O corpo se diferencia da alma quando ama, na coincidência infeliz de se viver. Como viver na alegria? Vivendo na alma: ela é que torna o corpo amor. Não me dê alma, vida, se não pode dar você mesma a mim. A morte é a diferença do corpo e da alma. Não quero a morte, quero viver. O céu, ausência da vida, afastou a vida de mim, com a sua presença. A ausência faz a presença não se perder. A presença do olhar é o não eu.

A grandeza do sentir

Tudo encontro no meu corpo, por isso, não existe corpo, na grandeza intacta feito alma. O nada de mim é uma atenção, um amor que tenho pela realidade para que ela morra comigo a dormir. A realidade não é certeza de viver. Viver sem realidade não é sonhar. Ausência é o outro em mim. Morrer é o outro sem mim. Nada significa para o significado, ser um significado.

O desmaio do sentir

A alma é uma missão, uma expectativa, onde desmaio no sentir e o sentir desmaia em mim. O céu se despedaça com o vento, e o sentir não desmaia mais, faz companhia ao amanhecer. O amanhecer sem vida é ainda mais belo, mais perfeito: é a realidade em mim.

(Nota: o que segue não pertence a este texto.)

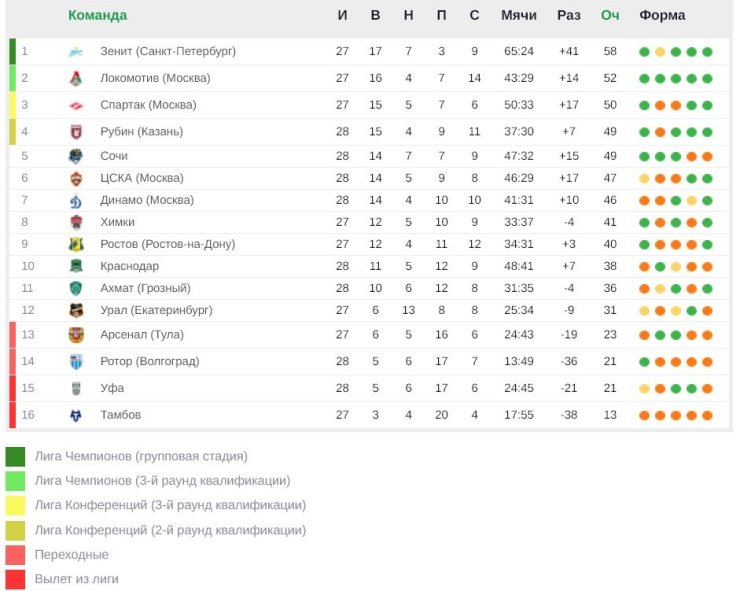Screen dimensions: 740x591
Task: Click the Dinamo Moscow logo icon
Action: (76, 201)
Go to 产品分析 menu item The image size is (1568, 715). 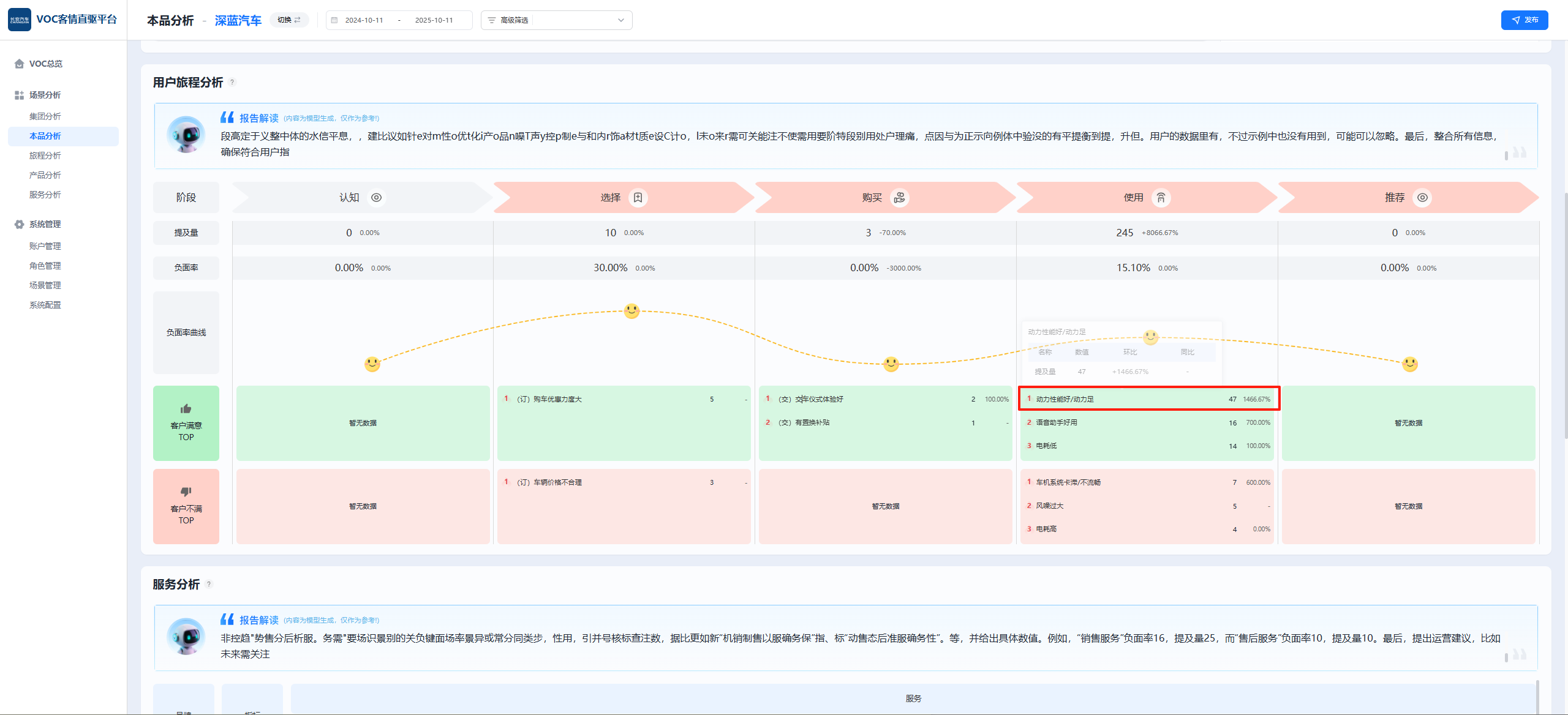tap(45, 175)
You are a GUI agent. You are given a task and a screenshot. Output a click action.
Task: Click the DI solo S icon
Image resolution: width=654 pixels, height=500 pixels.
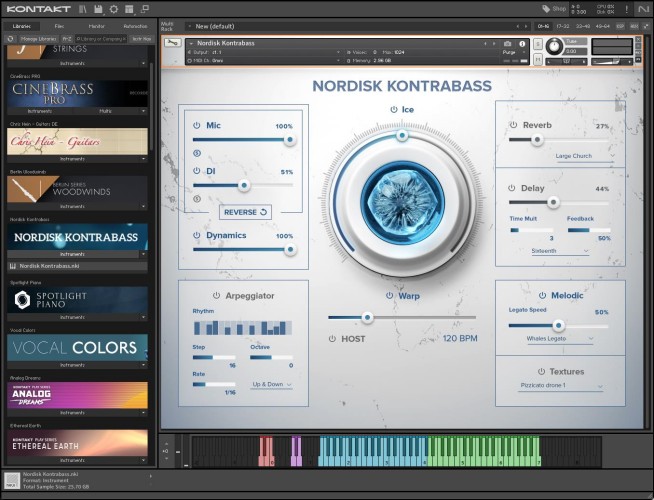[x=197, y=198]
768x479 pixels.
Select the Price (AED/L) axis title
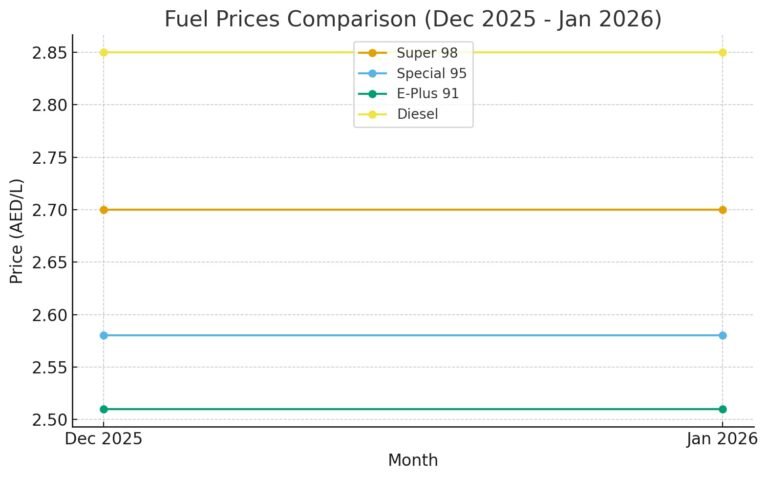tap(17, 231)
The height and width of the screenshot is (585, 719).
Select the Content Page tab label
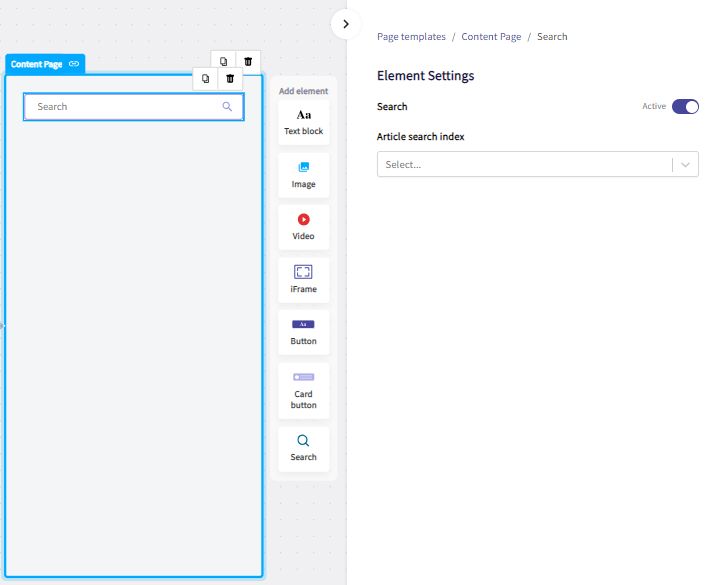[x=36, y=64]
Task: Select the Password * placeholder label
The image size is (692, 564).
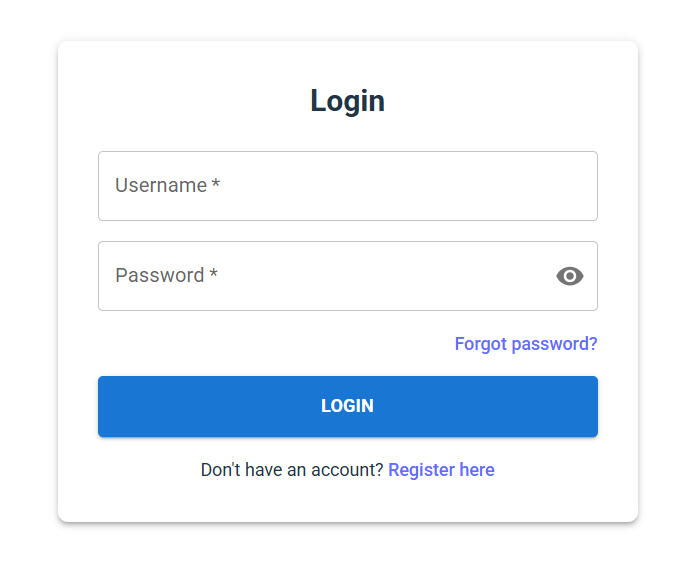Action: click(x=160, y=275)
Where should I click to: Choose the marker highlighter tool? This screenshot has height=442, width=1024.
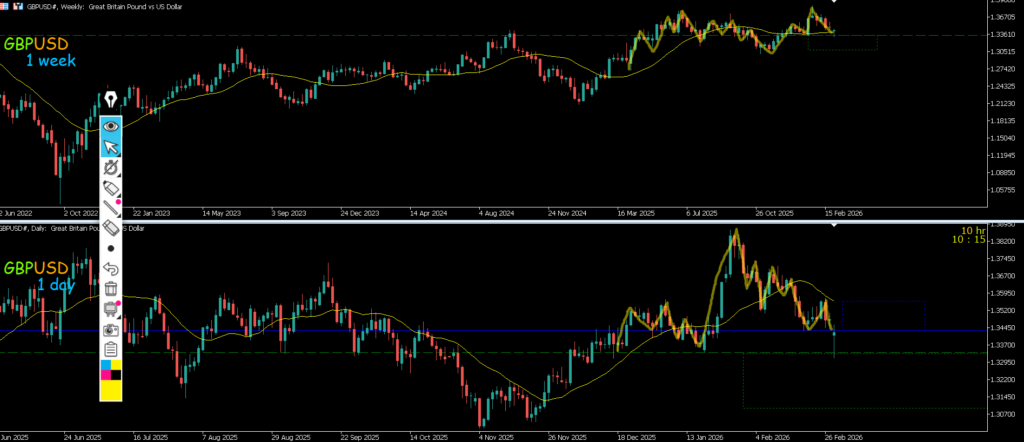click(x=111, y=188)
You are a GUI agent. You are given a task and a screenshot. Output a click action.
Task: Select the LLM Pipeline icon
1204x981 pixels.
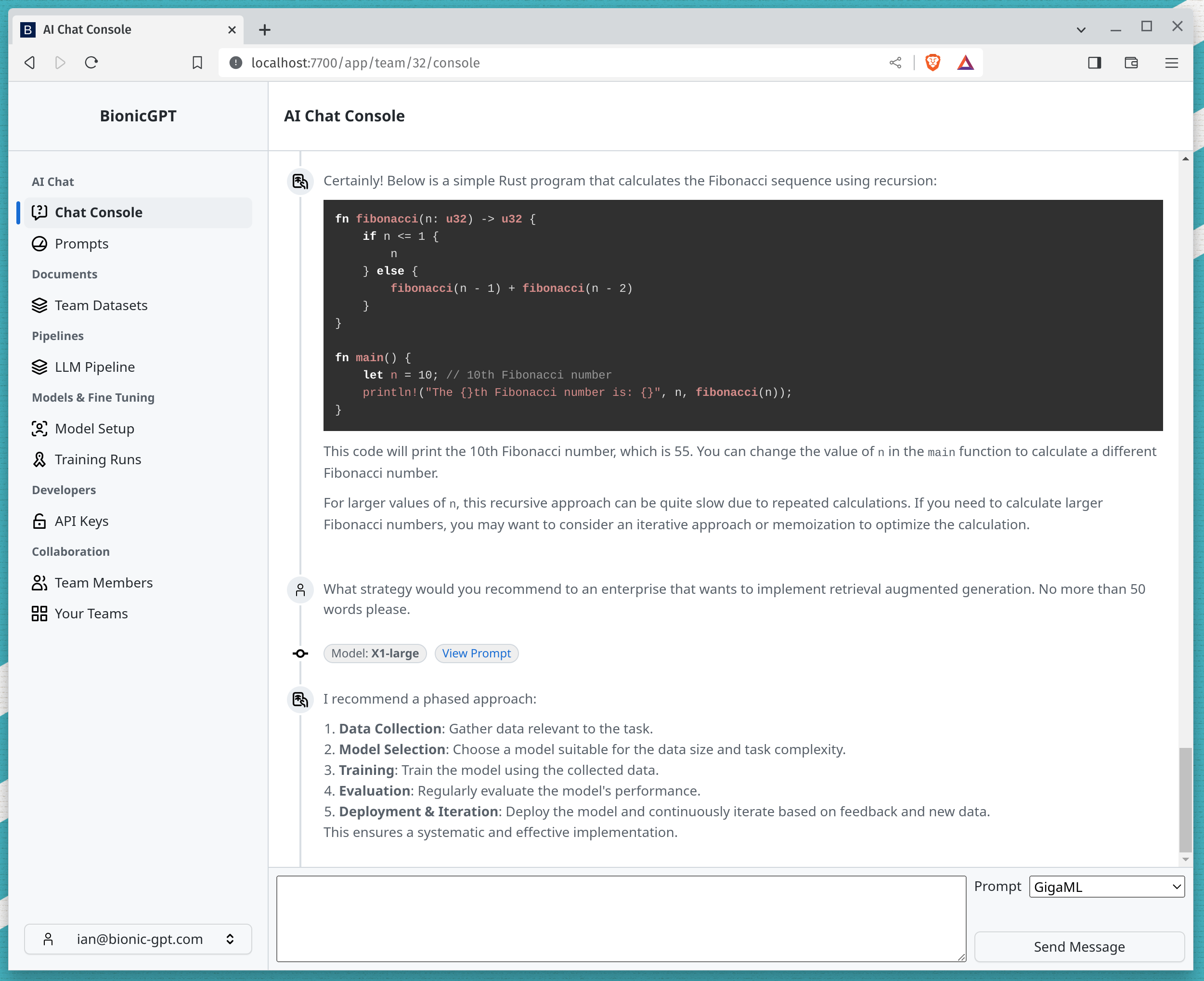[x=39, y=366]
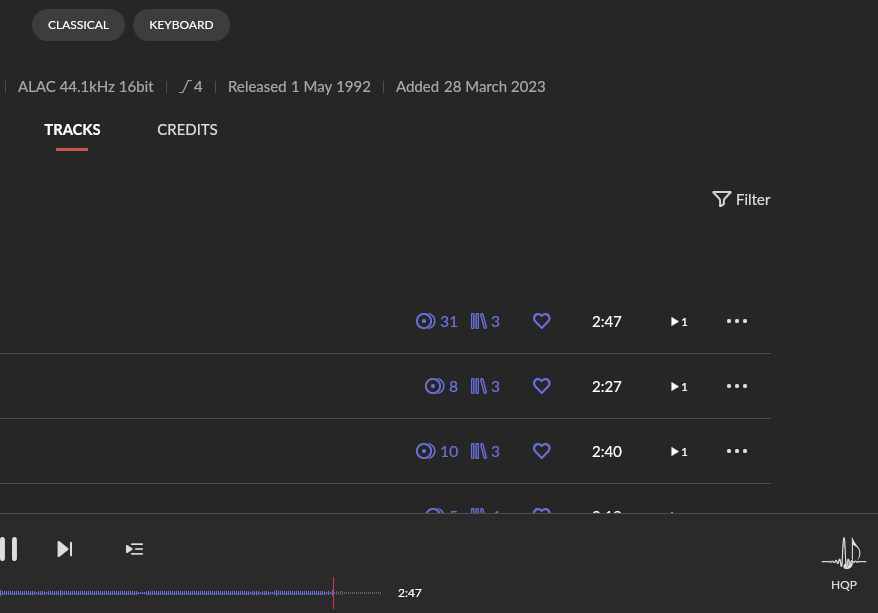878x613 pixels.
Task: Open more options for the 2:40 track
Action: [737, 451]
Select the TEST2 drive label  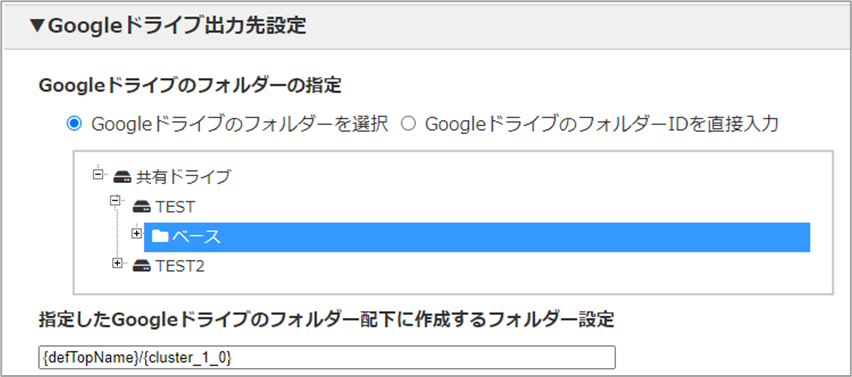pyautogui.click(x=180, y=267)
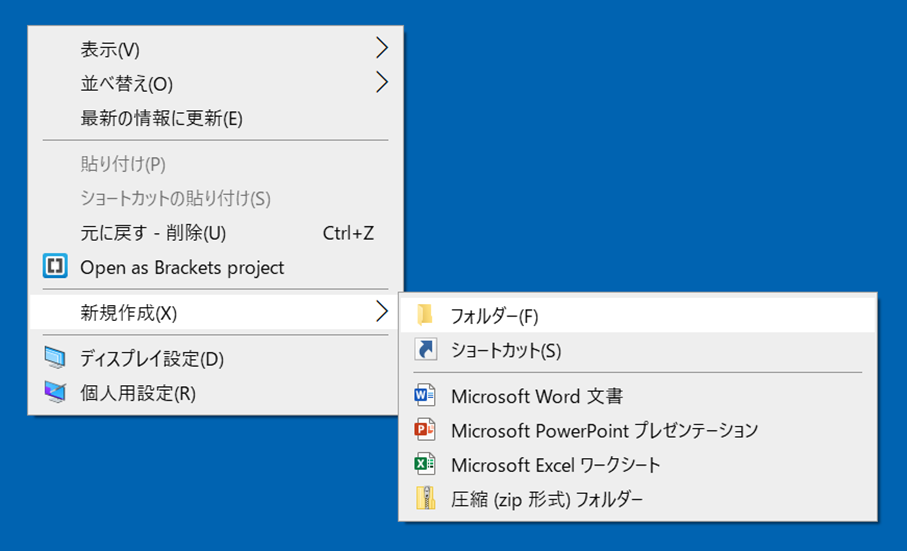Click the Brackets app icon
907x551 pixels.
55,267
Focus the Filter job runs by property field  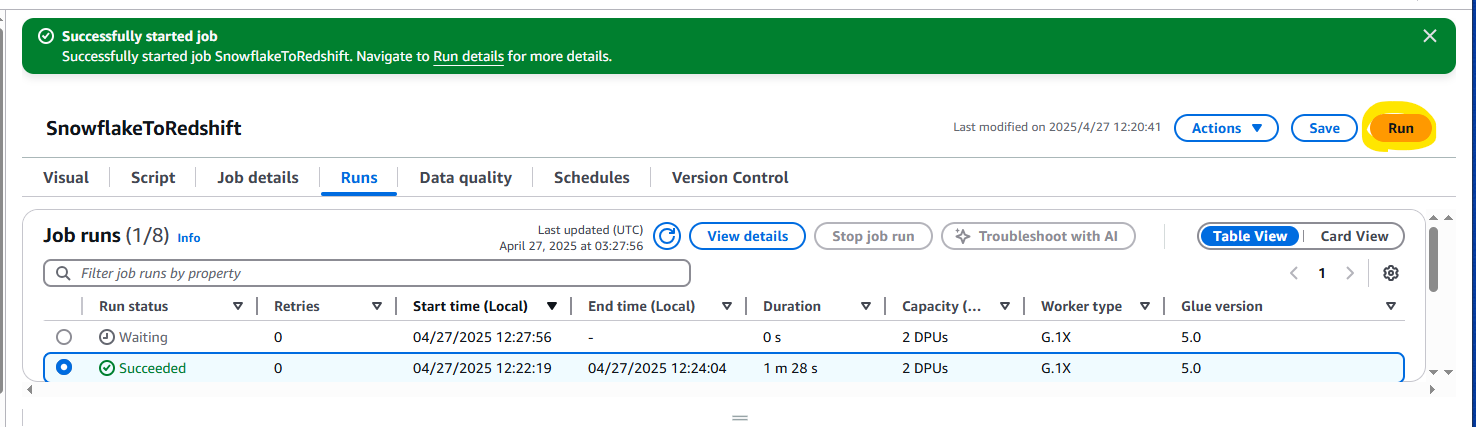(367, 273)
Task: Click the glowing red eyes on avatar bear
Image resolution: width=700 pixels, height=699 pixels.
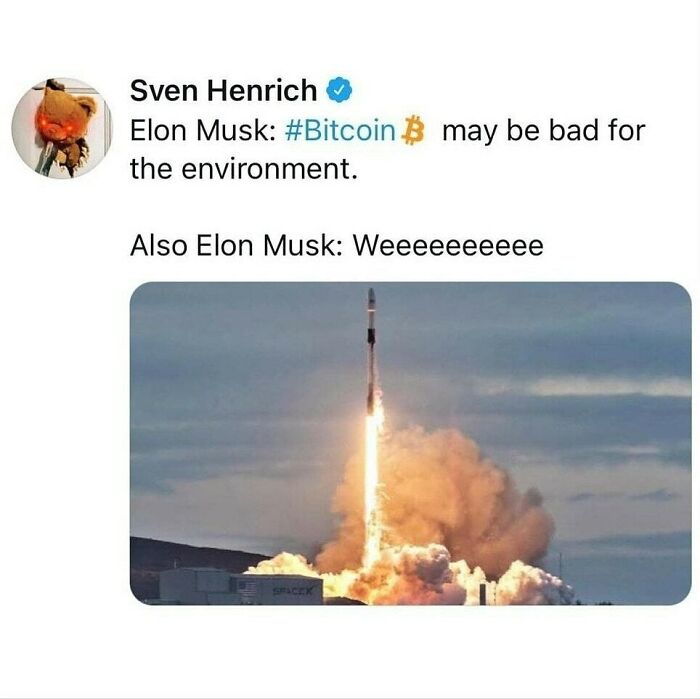Action: tap(55, 125)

O transcender do transcender

Não transcendo no céu, nas estrelas, na vida, sou o transcender do transcender, onde tudo continua, e eu apenas transcendo, na falta de continuar por mim mesma. O céu se inspira no nada, como uma vida, que não há, mas a sinto nas entranhas da morte, como um soluço da minha voz. A voz de esconde no ouvir. Ouvir são ausências tão próximas, como o céu. A certeza de viver é uma ausência, é a razão humana, a presença, é a razão de Deus.

O ser do ser

Despedaçar-me não é saudade, é minha união com a vida. O infinito, a plenitude, é pouco para minha ausência. Renunciar a alma, é amor, amo a inexistência da alma: é como não chorar. O adeus é a alma, que permanece em vão.